We are given the differential equation $\large\frac{\textrm dy}{\textrm dx}(x)=\frac{1}{3y(x)+x^2}+\frac{2}{4+x^2}$ and its directional field (see image below).
If this equation is solvable in closed form, I suspect it is not an easy solution and Wolfram Alpha confirms this idea by not giving such a solution.
We are asked:
$\lim\limits_{x\to \infty}y(x)$ for the solution with $y(0)=-1$ and the solution with $y(0)=1$. For both of these I simply look at the directional field and follow the lines. So for $y(0)=-1$, I guess $\lim\limits_{x\to \infty}y(x)=-\infty$ and for $y(0)=1$, I guess $\lim\limits_{x\to \infty}y(x)=3$.
for what initial conditions the solution $y(x)$ is bounded for all $x\in\mathbb{R}$. Once again I look at the directional field and guess that all solutions with initial conditions under or on the parabola that we see aren't bounded. So I say that all solutions with $y(0)>0$ are bounded.

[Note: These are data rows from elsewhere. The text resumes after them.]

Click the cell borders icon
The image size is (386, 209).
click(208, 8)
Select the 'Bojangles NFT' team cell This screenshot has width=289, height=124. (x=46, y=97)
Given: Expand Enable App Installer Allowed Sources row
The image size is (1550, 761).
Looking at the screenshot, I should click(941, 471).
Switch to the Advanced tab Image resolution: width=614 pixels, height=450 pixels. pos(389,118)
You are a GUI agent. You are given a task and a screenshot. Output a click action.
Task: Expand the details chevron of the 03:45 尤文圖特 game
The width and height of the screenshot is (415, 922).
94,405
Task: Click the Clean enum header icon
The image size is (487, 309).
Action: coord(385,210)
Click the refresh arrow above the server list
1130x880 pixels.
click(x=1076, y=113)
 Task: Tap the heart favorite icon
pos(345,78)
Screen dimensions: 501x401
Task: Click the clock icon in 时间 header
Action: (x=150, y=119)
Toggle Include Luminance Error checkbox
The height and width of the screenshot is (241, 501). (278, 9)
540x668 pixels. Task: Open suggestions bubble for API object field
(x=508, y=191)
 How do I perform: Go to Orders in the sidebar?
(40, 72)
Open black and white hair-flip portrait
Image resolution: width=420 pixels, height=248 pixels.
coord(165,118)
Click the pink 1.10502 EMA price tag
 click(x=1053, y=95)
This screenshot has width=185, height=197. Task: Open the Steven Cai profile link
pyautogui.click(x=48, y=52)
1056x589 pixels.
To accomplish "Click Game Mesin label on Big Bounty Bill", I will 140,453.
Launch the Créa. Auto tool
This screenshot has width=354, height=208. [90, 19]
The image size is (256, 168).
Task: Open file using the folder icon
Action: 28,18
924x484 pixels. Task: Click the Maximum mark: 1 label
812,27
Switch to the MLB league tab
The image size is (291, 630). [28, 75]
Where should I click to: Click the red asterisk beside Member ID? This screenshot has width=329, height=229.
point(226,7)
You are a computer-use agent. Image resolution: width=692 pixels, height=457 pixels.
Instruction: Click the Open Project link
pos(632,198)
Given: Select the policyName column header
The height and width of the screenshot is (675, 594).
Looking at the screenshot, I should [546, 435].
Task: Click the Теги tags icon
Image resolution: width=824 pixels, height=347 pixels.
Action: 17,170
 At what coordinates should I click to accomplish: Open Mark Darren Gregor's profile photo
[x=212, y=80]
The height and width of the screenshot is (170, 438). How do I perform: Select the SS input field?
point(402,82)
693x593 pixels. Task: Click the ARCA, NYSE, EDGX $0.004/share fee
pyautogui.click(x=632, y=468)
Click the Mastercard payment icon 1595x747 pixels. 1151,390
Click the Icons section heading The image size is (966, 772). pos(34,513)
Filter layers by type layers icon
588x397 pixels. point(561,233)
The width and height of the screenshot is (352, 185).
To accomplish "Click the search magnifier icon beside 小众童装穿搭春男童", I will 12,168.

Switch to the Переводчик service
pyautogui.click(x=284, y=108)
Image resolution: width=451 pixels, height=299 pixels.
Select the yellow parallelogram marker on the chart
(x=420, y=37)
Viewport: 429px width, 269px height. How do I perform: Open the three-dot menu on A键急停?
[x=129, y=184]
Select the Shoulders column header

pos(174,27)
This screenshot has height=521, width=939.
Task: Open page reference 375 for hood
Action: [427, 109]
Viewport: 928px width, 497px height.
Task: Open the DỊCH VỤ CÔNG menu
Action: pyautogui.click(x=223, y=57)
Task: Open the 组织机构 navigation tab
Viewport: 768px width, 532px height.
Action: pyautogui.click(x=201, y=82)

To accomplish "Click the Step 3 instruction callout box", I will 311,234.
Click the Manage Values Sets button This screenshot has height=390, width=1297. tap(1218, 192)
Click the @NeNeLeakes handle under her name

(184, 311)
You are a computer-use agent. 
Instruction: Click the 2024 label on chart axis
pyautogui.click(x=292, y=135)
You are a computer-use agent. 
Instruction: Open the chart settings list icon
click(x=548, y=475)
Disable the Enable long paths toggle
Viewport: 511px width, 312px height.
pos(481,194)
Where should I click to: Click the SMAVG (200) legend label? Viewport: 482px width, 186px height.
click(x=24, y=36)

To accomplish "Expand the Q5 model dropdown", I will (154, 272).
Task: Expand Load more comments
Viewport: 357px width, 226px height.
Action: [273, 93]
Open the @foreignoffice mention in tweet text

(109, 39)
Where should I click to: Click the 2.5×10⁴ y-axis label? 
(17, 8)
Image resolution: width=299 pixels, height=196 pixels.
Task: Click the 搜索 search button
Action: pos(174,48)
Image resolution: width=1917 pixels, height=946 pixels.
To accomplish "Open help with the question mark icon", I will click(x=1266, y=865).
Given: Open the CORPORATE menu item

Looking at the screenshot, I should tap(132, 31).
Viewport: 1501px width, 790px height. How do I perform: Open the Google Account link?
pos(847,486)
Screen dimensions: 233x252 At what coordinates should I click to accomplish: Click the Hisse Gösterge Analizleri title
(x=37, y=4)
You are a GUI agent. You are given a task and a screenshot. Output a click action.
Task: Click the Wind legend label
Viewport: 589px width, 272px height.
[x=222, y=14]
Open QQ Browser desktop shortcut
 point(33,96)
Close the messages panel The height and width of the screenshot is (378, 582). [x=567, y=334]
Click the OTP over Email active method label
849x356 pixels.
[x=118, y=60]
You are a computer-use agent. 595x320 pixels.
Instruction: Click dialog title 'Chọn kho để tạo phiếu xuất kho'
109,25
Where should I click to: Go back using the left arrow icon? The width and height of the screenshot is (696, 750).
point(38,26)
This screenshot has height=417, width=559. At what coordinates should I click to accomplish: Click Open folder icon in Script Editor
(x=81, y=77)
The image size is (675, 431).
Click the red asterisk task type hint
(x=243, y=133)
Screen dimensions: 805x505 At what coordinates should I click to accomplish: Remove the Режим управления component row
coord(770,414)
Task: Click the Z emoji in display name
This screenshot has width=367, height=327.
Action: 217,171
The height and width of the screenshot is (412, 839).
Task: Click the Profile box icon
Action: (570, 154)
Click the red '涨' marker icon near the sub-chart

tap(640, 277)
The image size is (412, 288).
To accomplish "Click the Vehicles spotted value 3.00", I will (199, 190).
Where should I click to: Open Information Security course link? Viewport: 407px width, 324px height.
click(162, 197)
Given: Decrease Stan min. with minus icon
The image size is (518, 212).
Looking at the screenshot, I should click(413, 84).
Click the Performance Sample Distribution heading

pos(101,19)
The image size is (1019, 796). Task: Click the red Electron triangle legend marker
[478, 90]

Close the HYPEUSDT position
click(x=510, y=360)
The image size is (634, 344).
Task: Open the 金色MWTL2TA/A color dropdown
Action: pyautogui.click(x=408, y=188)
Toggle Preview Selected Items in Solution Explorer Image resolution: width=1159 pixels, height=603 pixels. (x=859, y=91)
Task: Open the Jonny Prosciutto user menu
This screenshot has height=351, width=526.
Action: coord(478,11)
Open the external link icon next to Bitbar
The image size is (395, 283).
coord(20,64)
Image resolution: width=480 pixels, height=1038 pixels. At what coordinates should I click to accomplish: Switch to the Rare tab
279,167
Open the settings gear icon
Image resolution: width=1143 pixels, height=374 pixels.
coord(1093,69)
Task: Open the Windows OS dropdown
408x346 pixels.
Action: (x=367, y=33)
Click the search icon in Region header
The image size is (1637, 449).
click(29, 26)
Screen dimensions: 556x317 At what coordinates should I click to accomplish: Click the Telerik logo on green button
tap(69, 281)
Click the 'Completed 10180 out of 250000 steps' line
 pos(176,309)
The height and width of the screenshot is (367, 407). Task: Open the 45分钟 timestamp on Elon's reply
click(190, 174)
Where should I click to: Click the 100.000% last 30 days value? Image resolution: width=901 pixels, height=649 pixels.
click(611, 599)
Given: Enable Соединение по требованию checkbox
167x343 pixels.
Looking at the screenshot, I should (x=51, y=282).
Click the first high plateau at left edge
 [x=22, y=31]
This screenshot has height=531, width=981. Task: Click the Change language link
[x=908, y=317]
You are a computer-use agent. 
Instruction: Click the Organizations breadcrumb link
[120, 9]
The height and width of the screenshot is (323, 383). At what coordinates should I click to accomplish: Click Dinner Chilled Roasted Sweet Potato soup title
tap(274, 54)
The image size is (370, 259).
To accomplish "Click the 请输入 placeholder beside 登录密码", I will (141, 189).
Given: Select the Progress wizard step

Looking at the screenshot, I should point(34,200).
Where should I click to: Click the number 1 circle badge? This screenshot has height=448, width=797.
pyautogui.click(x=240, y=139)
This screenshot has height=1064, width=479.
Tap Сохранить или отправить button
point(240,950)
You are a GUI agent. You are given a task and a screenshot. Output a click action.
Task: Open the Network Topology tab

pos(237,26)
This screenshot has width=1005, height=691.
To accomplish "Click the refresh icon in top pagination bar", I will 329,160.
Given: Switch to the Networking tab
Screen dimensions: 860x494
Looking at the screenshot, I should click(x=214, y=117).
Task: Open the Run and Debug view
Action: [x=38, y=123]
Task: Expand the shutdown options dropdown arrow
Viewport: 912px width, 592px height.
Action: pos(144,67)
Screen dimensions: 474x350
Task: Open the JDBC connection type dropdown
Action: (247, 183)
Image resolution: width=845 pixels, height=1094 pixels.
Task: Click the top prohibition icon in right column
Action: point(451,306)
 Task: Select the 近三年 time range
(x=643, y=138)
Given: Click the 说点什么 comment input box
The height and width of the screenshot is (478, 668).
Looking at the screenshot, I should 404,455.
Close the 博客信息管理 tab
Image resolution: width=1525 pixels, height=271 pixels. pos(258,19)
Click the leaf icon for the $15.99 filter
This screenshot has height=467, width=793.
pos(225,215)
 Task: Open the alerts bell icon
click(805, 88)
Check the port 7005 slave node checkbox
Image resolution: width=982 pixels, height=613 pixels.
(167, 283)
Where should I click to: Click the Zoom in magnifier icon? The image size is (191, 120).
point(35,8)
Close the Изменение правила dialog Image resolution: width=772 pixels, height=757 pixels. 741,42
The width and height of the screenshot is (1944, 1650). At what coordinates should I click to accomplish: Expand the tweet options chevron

The way I have "solved" these problems does not feel very nice and I am not sure it is right. I would like to hear if there are ways I could find the things I am asked using the differential equation, without relying as much on the directional field. I would also appreciate suggestions on how to find the solution which corresponds to the parabola (I'm not sure of course it's a parabola, but I think so) that we see.